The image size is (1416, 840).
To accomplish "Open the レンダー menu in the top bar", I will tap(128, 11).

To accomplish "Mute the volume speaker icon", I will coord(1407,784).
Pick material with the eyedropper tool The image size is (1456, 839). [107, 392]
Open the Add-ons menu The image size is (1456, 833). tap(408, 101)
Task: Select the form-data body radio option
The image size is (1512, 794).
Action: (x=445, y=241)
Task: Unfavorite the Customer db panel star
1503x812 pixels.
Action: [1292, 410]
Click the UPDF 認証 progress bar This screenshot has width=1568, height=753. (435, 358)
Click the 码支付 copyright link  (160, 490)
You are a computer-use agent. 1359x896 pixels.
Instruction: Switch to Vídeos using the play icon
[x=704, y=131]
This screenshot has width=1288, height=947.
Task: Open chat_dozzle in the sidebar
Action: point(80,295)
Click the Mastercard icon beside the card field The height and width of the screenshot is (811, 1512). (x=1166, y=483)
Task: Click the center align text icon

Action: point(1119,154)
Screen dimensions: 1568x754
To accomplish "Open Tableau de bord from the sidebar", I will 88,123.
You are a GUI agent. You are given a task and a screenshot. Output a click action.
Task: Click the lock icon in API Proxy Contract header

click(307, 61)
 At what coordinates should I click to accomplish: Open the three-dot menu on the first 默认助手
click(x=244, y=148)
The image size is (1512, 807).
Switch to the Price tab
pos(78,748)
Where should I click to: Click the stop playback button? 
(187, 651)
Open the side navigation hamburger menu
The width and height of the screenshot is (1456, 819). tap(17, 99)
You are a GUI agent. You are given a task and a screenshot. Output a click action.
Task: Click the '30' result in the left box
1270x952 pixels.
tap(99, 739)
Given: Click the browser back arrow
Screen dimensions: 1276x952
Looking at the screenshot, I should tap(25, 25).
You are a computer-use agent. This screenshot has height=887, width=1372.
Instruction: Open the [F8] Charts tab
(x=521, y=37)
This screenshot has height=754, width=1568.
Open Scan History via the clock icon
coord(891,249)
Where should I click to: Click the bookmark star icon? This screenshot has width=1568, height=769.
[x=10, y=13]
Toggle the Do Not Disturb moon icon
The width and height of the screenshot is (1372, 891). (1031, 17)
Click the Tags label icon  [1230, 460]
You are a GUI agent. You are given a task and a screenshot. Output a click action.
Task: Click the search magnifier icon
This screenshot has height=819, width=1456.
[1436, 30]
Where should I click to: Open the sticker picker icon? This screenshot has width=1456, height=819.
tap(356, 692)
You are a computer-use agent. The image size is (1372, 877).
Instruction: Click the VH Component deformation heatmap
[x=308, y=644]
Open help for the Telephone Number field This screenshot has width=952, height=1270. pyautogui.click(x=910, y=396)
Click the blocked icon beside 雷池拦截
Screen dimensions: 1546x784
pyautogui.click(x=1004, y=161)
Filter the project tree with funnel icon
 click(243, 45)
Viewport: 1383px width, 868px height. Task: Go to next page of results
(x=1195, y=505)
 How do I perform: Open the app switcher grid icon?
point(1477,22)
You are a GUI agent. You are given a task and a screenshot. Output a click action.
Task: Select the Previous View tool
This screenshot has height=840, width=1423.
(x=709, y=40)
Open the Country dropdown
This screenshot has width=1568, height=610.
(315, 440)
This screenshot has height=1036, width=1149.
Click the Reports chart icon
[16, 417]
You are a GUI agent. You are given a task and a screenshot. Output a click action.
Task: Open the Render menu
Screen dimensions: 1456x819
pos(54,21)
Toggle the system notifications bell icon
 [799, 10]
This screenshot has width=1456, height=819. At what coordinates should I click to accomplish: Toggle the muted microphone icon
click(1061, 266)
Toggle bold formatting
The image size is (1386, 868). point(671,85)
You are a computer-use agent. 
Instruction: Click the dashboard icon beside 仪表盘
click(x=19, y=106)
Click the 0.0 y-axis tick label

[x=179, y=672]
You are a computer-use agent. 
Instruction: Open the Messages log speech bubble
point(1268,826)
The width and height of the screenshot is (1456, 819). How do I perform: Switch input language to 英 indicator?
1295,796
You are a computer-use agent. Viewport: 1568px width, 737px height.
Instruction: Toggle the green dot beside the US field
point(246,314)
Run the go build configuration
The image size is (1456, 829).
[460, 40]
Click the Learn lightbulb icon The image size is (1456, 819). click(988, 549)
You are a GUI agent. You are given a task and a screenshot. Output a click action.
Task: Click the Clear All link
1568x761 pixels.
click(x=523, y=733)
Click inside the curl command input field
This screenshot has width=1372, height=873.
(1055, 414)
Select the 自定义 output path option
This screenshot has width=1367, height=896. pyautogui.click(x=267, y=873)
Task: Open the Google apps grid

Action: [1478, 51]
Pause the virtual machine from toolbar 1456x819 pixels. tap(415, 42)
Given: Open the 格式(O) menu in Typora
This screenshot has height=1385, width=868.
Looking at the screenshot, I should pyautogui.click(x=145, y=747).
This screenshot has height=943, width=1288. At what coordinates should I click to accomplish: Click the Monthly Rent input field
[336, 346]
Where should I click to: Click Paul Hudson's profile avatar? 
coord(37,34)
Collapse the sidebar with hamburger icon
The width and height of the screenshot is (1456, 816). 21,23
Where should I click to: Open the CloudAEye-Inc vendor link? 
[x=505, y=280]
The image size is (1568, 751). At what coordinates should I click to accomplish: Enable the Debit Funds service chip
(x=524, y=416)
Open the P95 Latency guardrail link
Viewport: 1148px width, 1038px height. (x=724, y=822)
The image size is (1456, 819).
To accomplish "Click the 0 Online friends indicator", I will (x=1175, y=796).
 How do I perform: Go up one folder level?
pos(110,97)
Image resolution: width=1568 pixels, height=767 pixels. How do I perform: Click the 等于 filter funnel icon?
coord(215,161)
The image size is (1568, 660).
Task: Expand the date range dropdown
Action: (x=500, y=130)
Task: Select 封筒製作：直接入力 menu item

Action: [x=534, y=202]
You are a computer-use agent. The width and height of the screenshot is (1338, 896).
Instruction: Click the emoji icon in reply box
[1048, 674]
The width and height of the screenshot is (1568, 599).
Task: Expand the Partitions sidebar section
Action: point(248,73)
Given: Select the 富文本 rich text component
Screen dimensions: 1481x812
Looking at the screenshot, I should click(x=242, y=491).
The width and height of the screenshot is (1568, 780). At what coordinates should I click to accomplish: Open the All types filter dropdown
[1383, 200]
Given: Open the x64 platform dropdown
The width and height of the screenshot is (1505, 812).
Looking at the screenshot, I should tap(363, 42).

________________________

» PROMPT
Where does the string "will" occur in the listing above? Return every line that contains it.

» COMPLETED TASK
To accomplish "Open the レンダー menu in the top bar", I will tap(128, 11).
To accomplish "Mute the volume speaker icon", I will coord(1407,784).
To accomplish "Open Tableau de bord from the sidebar", I will 88,123.
To accomplish "Click the 0 Online friends indicator", I will (x=1175, y=796).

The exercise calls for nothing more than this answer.